LSH: practice of solving nearest neigbors search

296 views Asked by At

"LSH has some huge advantages. First, it is simple. You just compute the hash for all points in your database, then make a hash table from them. To query, just compute the hash of the query point, then retrieve all points in the same bin from the hash table."

Referring to the answer on another question I am looking for clarification of the process of LSH analysis. Suppose I have sparse feature vectors (binary, mostly 0) and would like to use cosine distance as the measure with a threshold alpha, which might vary.

  1. My first step is to compute the hash for each of the vectors. Does distance measure matter? (I suppose yes). Does threshold matters? (I suppose no). How can I find the appropriate hash-function?

    If programming, I would have function like:

    bytes[] getHash(Vector featureVec)

    Then I would put results in the Map(long vectorId, bytes[] hashcode) <-vectorHashMap

  2. Then I make hash table from hashes (putting hashs into bins). I suppose at least here should the threshold matter. How can I do that?

    If programming, it would be like:

    Map,Map createHashTable(Map vectorHashMap, long threshold)

    which returns two maps: Map of (hashCode, bucketId) and Map of (bucketId, ListOfVectorIds).

  3. Then i could easily retrieve the neigbors having vectorId as input and a list of vectorIds as output.

1

There are 1 answers

0
Sean Owen On

The hash has nothing to do with the distance measure. You get the each bit of the hash by dotting the vector with a randomly-chosen vector. The bit says what side of the random vector (a hyperplane really) the hashed vector is on. The bits together are a hash.

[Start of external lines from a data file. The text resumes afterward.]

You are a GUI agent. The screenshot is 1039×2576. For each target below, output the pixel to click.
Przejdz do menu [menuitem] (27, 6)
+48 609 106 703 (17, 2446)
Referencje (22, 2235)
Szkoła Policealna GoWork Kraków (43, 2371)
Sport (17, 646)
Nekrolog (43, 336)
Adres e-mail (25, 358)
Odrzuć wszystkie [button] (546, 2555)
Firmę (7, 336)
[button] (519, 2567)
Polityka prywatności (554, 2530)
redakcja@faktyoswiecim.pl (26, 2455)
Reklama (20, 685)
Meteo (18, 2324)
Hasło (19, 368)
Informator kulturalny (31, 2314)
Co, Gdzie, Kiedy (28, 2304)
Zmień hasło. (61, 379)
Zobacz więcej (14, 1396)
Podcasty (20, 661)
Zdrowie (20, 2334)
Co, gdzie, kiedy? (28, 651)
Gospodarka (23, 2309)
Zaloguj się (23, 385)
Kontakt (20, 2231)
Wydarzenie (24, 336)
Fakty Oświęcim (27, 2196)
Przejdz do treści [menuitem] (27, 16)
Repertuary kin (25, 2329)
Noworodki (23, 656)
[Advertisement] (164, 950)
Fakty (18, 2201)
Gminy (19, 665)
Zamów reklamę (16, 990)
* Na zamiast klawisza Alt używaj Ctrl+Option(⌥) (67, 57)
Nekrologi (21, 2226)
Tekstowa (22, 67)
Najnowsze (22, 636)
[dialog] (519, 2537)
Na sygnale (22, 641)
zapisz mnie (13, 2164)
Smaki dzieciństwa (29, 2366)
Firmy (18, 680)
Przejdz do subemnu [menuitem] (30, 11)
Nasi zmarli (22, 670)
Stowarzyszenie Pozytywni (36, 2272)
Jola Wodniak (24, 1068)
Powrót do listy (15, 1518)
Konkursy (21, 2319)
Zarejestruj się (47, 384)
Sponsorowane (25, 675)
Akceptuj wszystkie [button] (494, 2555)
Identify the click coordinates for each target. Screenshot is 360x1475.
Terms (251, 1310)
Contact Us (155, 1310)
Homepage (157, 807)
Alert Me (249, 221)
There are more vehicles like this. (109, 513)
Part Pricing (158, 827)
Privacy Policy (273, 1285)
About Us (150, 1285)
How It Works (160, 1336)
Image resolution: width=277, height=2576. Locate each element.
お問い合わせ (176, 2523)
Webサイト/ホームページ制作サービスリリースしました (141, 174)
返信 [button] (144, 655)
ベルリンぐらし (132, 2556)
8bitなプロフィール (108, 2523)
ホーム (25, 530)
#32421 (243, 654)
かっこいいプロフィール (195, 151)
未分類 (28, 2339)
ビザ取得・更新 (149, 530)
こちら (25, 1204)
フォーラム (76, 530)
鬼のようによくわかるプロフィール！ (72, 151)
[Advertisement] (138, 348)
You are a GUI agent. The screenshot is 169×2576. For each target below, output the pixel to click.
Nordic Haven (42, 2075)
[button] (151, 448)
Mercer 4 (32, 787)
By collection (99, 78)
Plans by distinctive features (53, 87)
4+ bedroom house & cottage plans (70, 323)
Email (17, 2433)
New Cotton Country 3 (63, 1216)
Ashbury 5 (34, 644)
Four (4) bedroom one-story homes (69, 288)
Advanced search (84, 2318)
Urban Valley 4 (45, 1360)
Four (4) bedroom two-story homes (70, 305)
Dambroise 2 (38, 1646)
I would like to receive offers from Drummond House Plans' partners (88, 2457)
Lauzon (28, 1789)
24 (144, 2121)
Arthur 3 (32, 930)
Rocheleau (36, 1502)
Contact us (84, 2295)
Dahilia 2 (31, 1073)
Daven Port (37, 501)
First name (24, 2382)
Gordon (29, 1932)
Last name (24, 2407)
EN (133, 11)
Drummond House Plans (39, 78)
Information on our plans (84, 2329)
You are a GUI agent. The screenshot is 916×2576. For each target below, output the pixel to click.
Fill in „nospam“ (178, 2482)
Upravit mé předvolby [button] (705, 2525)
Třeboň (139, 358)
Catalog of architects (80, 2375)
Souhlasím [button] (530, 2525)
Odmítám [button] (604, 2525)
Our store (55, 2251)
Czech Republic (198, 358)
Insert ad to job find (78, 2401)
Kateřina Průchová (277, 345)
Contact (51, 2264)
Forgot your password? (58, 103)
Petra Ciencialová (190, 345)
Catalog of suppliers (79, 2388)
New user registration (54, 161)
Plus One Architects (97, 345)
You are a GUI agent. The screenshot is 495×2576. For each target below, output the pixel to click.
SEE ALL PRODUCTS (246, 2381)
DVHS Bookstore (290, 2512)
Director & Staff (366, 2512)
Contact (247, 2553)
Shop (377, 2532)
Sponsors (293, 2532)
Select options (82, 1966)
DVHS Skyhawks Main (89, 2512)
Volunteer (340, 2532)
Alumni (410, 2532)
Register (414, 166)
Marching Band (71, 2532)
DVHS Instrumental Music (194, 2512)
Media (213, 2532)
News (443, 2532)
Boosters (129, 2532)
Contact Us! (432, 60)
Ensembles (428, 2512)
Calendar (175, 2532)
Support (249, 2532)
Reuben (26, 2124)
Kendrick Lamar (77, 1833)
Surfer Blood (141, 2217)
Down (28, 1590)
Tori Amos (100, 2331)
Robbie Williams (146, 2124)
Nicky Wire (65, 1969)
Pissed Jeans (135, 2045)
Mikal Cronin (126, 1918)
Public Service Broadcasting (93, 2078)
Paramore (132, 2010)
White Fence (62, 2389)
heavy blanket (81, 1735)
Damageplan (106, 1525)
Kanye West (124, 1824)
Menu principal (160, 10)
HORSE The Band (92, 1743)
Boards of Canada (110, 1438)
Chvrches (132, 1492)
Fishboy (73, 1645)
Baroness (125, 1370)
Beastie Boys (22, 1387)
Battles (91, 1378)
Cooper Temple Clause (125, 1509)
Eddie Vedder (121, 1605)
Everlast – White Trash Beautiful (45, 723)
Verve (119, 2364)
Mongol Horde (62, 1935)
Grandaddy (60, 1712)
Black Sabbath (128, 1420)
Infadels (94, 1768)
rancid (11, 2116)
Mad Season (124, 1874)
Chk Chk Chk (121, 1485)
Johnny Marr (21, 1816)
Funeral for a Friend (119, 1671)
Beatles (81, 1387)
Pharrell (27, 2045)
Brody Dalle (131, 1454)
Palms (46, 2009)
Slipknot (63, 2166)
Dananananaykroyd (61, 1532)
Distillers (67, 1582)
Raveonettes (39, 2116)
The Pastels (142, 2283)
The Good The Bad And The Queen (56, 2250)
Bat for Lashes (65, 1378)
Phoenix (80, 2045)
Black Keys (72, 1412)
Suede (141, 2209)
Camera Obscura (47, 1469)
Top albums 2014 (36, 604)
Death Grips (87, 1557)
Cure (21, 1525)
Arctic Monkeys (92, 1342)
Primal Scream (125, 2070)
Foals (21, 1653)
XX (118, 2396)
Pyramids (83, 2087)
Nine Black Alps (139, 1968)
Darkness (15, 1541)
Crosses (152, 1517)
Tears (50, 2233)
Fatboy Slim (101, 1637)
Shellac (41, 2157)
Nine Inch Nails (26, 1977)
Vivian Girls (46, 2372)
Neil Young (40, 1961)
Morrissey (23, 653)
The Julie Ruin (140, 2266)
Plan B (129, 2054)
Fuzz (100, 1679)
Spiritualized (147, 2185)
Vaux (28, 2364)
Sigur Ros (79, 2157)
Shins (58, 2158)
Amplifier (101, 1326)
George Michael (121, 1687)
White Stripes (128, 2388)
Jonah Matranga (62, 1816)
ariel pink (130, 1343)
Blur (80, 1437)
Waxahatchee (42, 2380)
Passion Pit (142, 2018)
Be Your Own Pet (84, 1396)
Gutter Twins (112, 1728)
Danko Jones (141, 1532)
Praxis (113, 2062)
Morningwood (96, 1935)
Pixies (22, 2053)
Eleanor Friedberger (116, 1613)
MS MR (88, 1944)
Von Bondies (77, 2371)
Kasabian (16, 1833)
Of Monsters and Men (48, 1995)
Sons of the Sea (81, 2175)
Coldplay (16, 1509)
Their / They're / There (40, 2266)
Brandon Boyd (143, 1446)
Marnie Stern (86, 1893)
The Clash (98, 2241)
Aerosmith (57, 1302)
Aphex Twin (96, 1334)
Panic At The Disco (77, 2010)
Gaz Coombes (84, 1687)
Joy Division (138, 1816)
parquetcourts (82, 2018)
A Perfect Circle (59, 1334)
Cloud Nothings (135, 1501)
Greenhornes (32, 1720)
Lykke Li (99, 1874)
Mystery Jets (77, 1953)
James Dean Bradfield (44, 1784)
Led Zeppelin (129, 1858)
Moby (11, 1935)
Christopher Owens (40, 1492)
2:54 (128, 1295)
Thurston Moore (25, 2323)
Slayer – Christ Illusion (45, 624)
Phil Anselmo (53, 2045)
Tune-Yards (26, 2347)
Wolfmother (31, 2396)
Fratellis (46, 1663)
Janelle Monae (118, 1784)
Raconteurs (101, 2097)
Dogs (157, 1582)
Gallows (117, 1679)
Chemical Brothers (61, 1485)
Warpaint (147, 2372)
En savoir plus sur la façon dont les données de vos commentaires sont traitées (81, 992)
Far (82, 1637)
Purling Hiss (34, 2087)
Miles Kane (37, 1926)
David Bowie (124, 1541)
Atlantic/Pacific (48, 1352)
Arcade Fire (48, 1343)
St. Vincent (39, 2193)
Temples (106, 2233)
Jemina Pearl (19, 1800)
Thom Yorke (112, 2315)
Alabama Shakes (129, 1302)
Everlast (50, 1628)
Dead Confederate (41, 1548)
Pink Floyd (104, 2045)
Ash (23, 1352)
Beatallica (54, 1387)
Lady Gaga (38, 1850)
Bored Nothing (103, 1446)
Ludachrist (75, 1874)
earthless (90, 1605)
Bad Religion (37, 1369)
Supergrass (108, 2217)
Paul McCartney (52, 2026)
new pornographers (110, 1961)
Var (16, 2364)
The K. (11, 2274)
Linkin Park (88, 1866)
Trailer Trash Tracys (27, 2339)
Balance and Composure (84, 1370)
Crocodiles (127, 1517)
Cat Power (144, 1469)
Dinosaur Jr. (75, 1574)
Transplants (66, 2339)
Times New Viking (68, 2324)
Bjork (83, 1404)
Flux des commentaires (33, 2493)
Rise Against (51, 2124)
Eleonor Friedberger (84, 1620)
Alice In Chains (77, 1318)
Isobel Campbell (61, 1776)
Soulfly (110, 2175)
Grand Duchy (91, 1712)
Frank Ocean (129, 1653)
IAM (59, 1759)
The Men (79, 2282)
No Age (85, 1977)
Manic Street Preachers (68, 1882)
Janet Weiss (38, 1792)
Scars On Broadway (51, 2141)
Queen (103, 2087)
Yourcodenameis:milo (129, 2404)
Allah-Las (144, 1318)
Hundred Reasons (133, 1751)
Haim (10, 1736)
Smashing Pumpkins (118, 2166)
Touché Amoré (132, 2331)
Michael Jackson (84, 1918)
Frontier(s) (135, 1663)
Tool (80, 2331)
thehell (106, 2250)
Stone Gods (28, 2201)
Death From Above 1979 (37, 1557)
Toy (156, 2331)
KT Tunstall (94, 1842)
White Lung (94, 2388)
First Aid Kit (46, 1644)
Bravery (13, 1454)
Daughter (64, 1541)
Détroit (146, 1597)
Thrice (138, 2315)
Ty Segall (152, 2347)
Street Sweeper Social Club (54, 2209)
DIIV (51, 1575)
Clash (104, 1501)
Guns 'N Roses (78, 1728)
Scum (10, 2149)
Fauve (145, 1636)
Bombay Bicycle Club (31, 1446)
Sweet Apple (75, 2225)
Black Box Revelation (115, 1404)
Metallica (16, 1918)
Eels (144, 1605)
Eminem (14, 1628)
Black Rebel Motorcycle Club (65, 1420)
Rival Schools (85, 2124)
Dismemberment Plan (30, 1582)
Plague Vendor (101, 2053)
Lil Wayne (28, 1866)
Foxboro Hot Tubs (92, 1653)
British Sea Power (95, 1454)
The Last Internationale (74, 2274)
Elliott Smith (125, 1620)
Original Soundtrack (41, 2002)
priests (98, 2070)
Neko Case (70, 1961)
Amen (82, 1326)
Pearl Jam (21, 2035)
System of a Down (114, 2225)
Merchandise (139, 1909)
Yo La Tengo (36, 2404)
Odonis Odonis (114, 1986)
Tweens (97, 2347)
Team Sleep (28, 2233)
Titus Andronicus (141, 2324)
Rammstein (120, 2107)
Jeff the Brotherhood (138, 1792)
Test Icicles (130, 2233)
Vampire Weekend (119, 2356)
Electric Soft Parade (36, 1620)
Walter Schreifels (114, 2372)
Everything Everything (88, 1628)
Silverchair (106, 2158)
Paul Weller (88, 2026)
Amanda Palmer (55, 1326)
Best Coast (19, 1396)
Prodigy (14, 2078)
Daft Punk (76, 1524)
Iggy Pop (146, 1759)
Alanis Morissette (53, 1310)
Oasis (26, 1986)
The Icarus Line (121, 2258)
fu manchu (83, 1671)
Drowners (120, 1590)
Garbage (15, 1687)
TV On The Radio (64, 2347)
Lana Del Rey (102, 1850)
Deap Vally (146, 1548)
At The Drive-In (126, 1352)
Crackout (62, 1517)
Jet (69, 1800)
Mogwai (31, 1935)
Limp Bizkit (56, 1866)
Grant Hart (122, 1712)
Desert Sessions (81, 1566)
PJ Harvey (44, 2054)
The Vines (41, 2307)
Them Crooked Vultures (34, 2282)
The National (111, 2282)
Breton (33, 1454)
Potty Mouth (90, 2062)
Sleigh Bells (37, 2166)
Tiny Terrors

Yes then you index your vectors by hash value for easy retrieval. You don't need a 'bucket ID' -- your hash is your bucket.

The only catch here is that it is not true that all the nearest vectors are in the bucket that it hashed too. They merely tend to be near. If it mattered, you might have to search 'similar' buckets -- ones that differ in just a few bits -- to consider more candidates and do a better job of finding truly closest neighbors.